> [Texto fornecido]:
INTRODUÇÃO
O tema escolhido para ser objeto deste breve trabalho é tormentoso, em razão de abarcar dois institutos que se fazem presentes em ramos do direito que, no mais das vezes, não se comunicam. A denunciação da lide, elemento eminentemente processual, afeto às regras de atuação da jurisdição e a responsabilidade civil do Estado, matéria de direito administrativo que, por isso mesmo, possui normas próprias de atuação, divergindo sempre da regra geral imposta ao particular.
Assim, se se pretende discorrer acerca da possibilidade da pessoa jurídica de direito público, demandada judicialmente, denunciar à lide o agente causador do dano, é preciso enfrentar os elementos antes vistos isoladamente, dentro de um único contexto. Neste momento, quando se busca a resposta definitiva, é que surgem as divergências.
E desta dissonância surgiu o nosso interesse pelo tema, que só se fortificou a medida em que ousávamos desbrava-lo. As vacilações jurisprudenciais, os embates doutrinários, a falta de conclusão adequada para as questões mais intrigantes, nos levaram a discorrer brevemente sobre os pontos mais relevantes da matéria, sempre considerando a prática forense.
BREVE HISTÓRICO
A denunciação da lide é instituto recente no direito processual brasileiro, embora já existissem traços superficiais do modelo que se tem hoje e que podem ser encontrados desde a edição do Código Comercial e do Regulamento nº 737, que dispôs sobre o processo das causas comerciais e que tratava do chamamento à autoria, nos artigos 111 a 117, sob o nome de "Autoria".
Mais recentemente, e desconsiderando as importantes evoluções históricas impulsionadas pela doutrina, o Código de Processo Civil de 1939 tratou do tema ao disciplinar a "Intervenção de Terceiros", mantendo, todavia, a expressão "chamamento à autoria", que seria o ato pelo qual, aquele que demandava ou que era demandado acerca das coisas ou direito real, fazia notificar ou citar a pessoa de quem tivesse havido a coisa ou o direito real, para que viesse a assumir a defesa. c.f. Aroldo Plínio Gonçalves, Da Denunciação da Lide 2ª edição, ed. Forense, 1987, Rio de Janeiro, p. 119. Não havia outros casos no Código de 1939.
Só com o Código de 1973, instituído pela nº 5.868 de 11 de janeiro daquele ano, é que o chamamento à autoria deixa de existir com esse nome e, porque não, passa a abarcar novas possibilidades além da mais adequada conceituação, qual seja, denunciação da lide.
Segundo doutrina de Aroldo Plínio (p. 127), passou a ser, pois, o instituto através do qual o denunciante propõe contra o denunciado ação de regresso de forma eventual ou condicionada à sucumbência na demanda originária. Na hipótese de ocorrer a sucumbência do denunciante na ação originária, haverá o pronunciamento sobre as duas causas em uma única sentença.
Para o professor WILLIAN COUTO GONÇALVES (Intervenção de Terceiros, ed. Del Rey, BH, 1997, 1ª ed.), a DENUNCIAÇÃO "é o instituto de que dispõe a parte figurante da relação processual, ativa ou passiva, para fazer direito seu perante terceiro, a fim de garantir-se da reparação do prejuízo que da evicção, ou de uma relação jurídica, tornada patológica, prejudicial ao sujeito denunciante, pode resultar".

> [Material de origem]:
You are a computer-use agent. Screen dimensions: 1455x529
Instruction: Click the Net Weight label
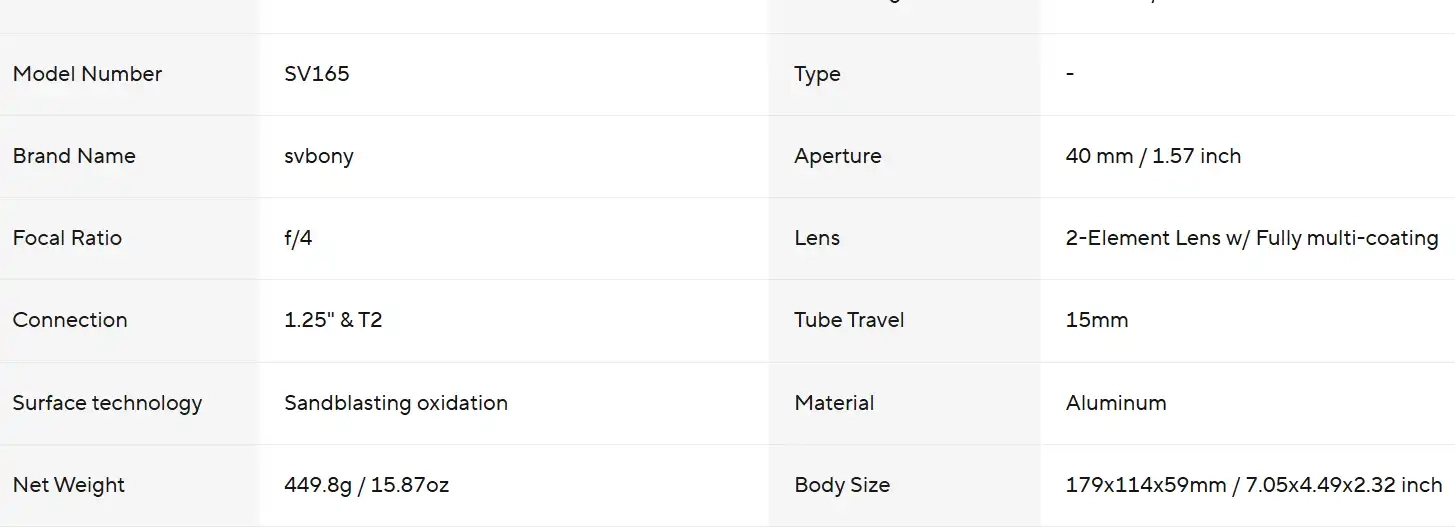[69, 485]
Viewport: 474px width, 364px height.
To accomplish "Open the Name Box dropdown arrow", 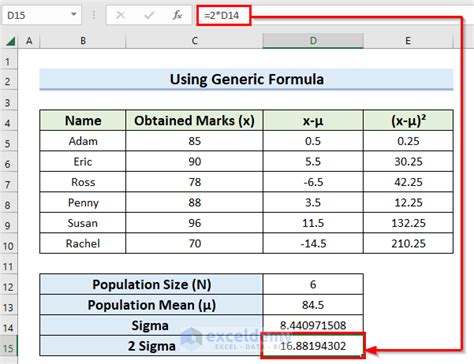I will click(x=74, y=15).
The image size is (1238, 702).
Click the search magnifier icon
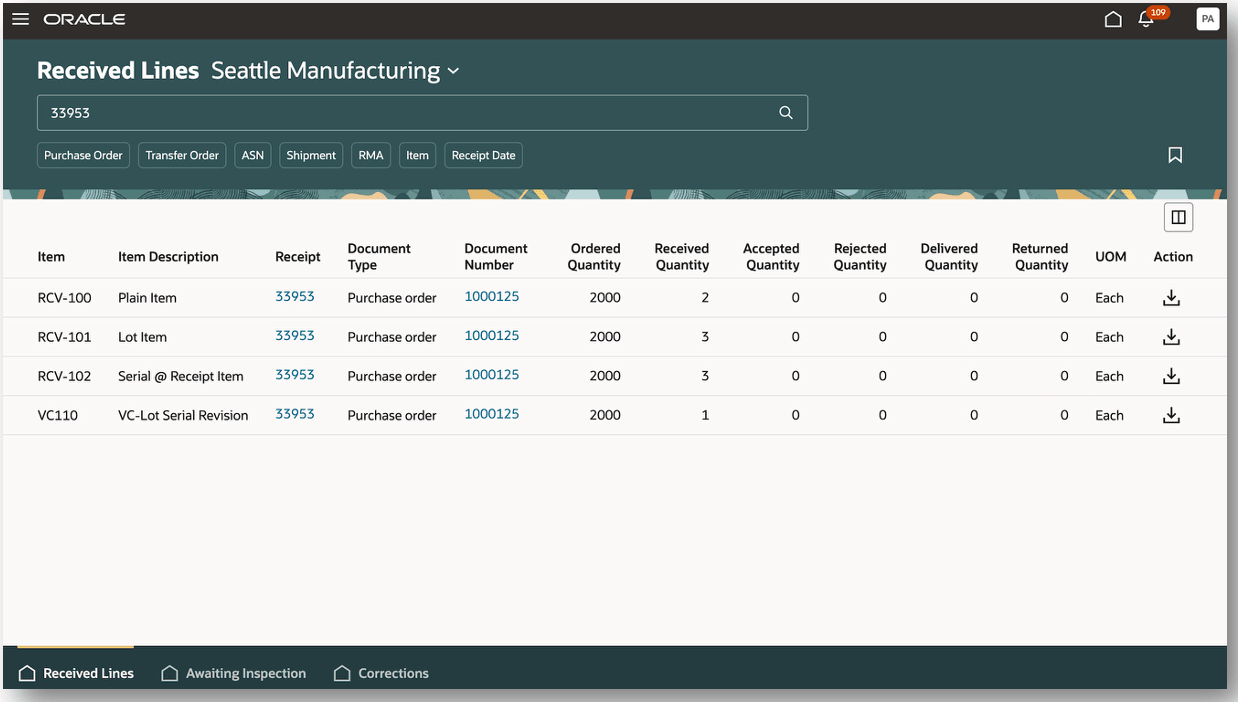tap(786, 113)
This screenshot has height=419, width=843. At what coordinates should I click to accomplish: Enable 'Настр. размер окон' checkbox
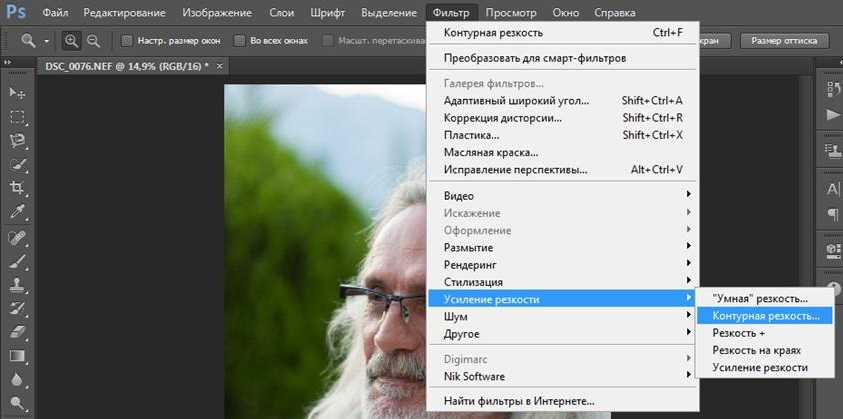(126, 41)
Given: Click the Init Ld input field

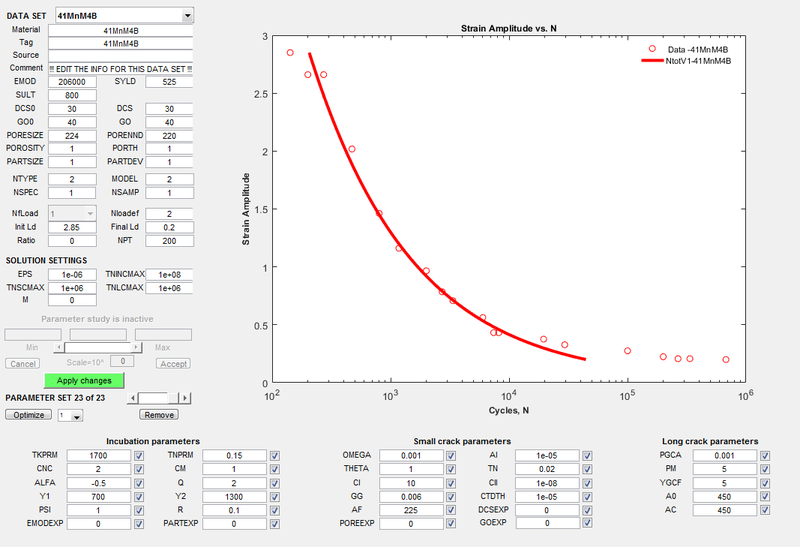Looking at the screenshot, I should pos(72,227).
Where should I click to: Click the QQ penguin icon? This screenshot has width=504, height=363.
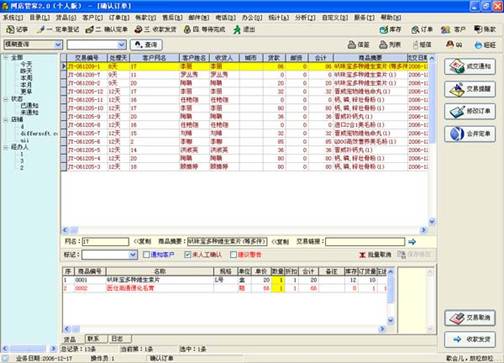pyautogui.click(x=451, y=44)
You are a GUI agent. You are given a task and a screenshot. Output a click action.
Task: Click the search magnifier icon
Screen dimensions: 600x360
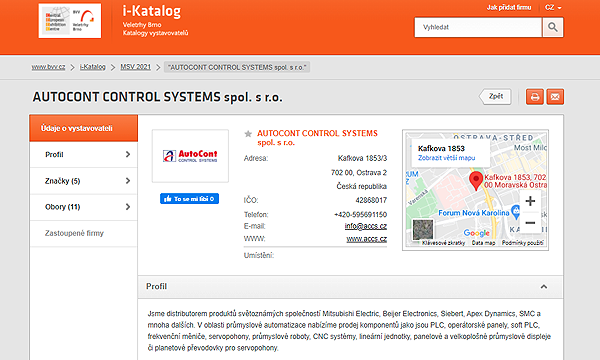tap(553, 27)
==
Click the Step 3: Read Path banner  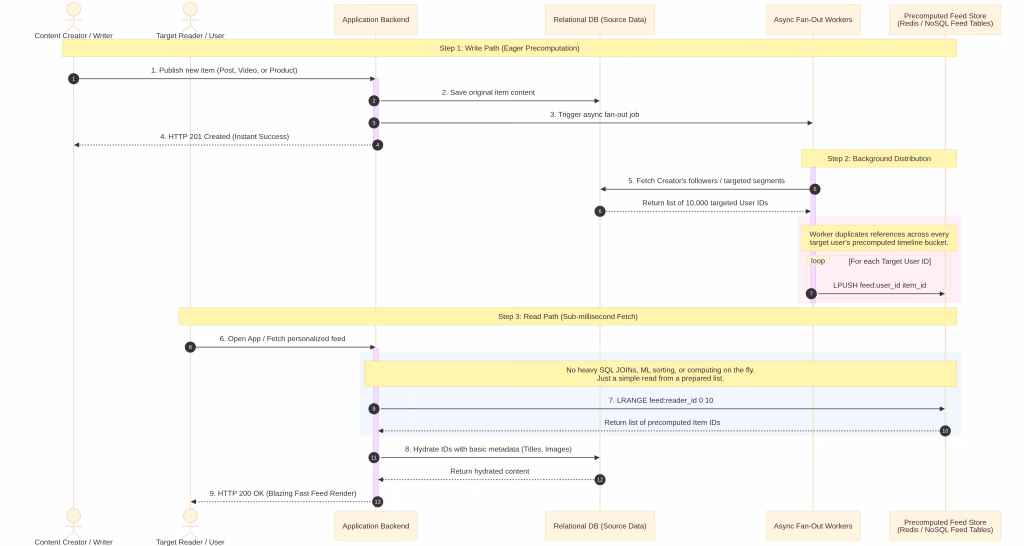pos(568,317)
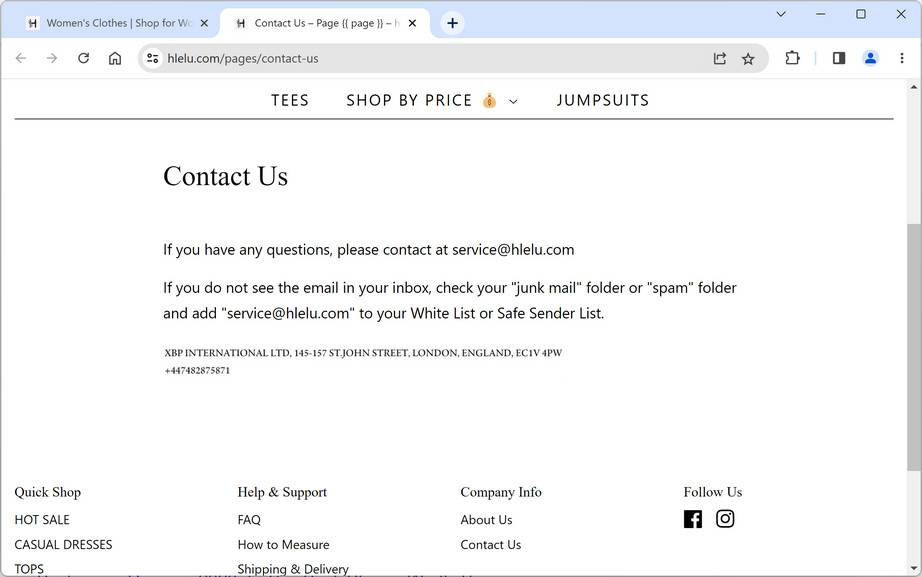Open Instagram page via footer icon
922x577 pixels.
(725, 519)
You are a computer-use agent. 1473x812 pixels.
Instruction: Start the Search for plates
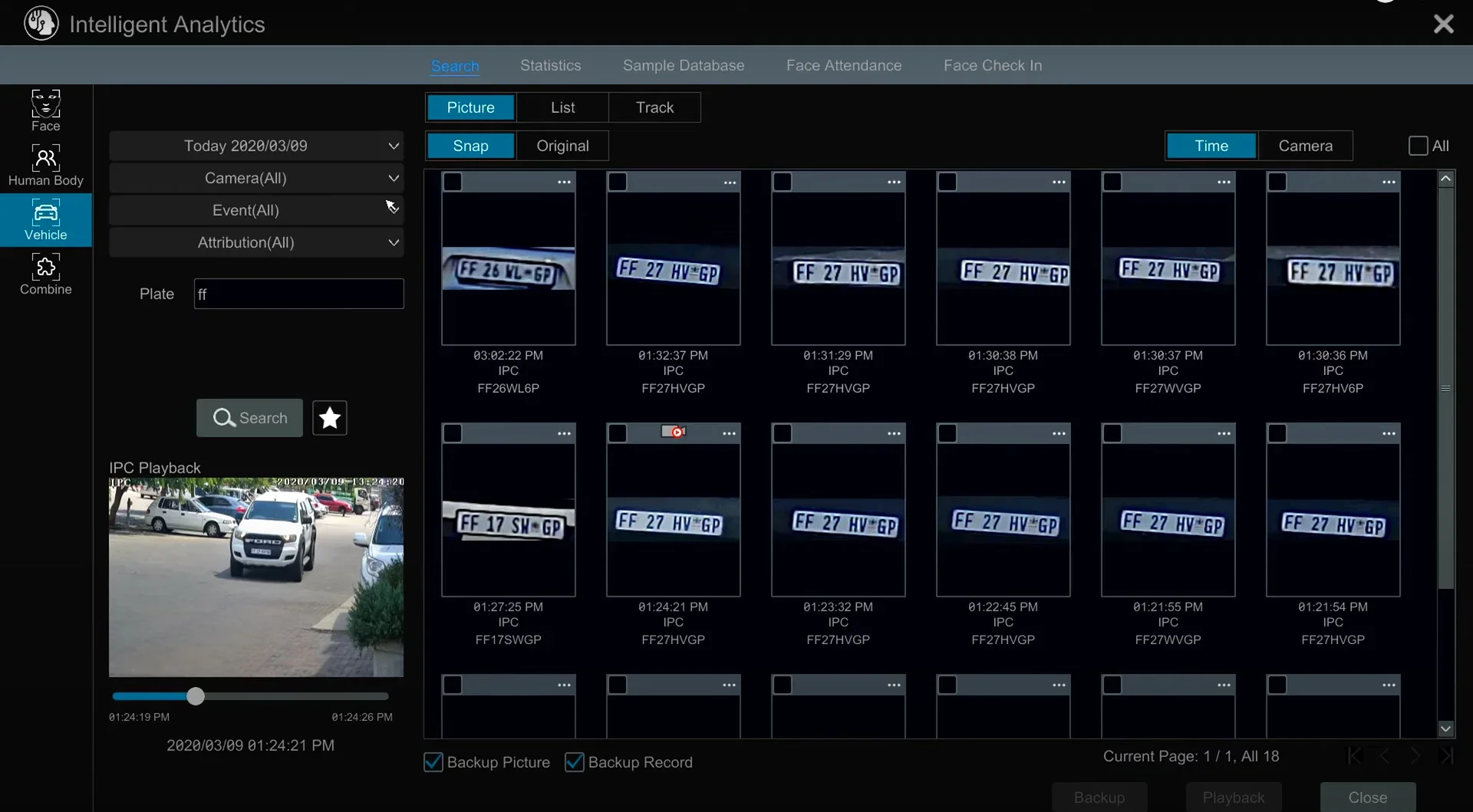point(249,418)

> [Enunciado 1]: Transcreva, sem mudar nada, o trecho do texto sobre denunciação da lide que vai de "E desta dissonância" até "a prática forense.", incluindo esse final.
> [Enunciado 2]: Extraia dos registros, sem nenhuma alteração, as linhas que vão da que contém "This screenshot has height=419, width=843." até a que contém "tap(553, 27)", incluindo as duas. Deixe as imagens de fora da resposta.
O texto e os registros vêm de fontes diferentes.

> [Resposta 1]:
E desta dissonância surgiu o nosso interesse pelo tema, que só se fortificou a medida em que ousávamos desbrava-lo. As vacilações jurisprudenciais, os embates doutrinários, a falta de conclusão adequada para as questões mais intrigantes, nos levaram a discorrer brevemente sobre os pontos mais relevantes da matéria, sempre considerando a prática forense.

> [Resposta 2]:
This screenshot has height=419, width=843. At what coordinates should I click to accomplish: Enable 'Настр. размер окон' checkbox
(126, 41)
Given: Click the Init Ld input field

Looking at the screenshot, I should pos(72,227).
Where should I click to: Click the QQ penguin icon? This screenshot has width=504, height=363.
pyautogui.click(x=451, y=44)
You are a GUI agent. You are given a task and a screenshot. Output a click action.
Task: Click the search magnifier icon
Screen dimensions: 600x360
tap(553, 27)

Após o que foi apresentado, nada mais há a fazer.